I took the copper embossed coffer from the attorney. Dadu’s demise was sudden and sad. But the box was his last endearing gift for me.
Everyone was smiling. The share of inherited property would suffice lifelong.
Dadu named petty bank balance for the grandchildren. But his coffer was a continual persuasion. Mom said Granny had lots of diamonds and rubies. A few emeralds and pearls to accompany. She was sure; I received those encased in the box.
I just wanted to see their lusty hues and sparkles.
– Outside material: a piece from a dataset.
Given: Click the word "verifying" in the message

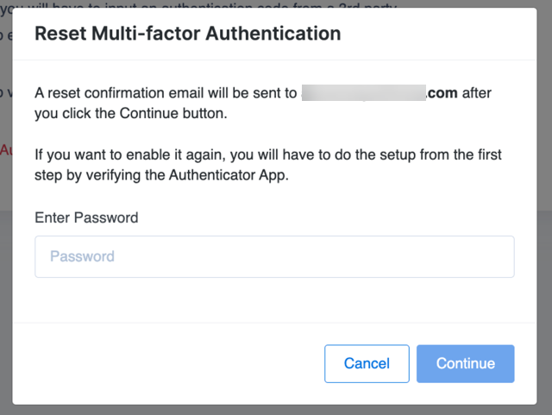Looking at the screenshot, I should [104, 175].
Only a glimpse. What would a boy of eleven do with gems, anyway?
Dadu piqued and provoked me frequently talking about those gems. But he wanted me to own them only when he was gone. Gone forever.
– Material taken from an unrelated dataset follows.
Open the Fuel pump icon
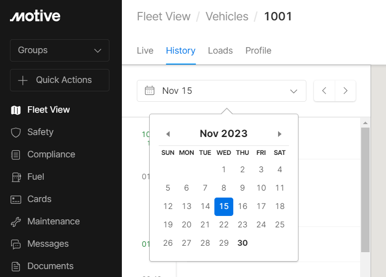 (x=16, y=177)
The box always lured me. I once tried to steal a look inside his almirah when Dadu was napping. Before I could peek, he first threw sinister eyes then embraced me with enormous arms, saying, “Young man, this will be yours once I am gone, but until then it belongs to me.”
I opened it with eager hands and curious eyes.
Everyone’s mouth fell wide open after seeing a bunch of old letters inside it.
I read all of them in haste. The poems were written by Granny to Dadu when he was in faraway lands for the job, some of those I heard earlier in the lullaby.
The letters were scribbled in rainbow colors. Those were his gems of precious memories.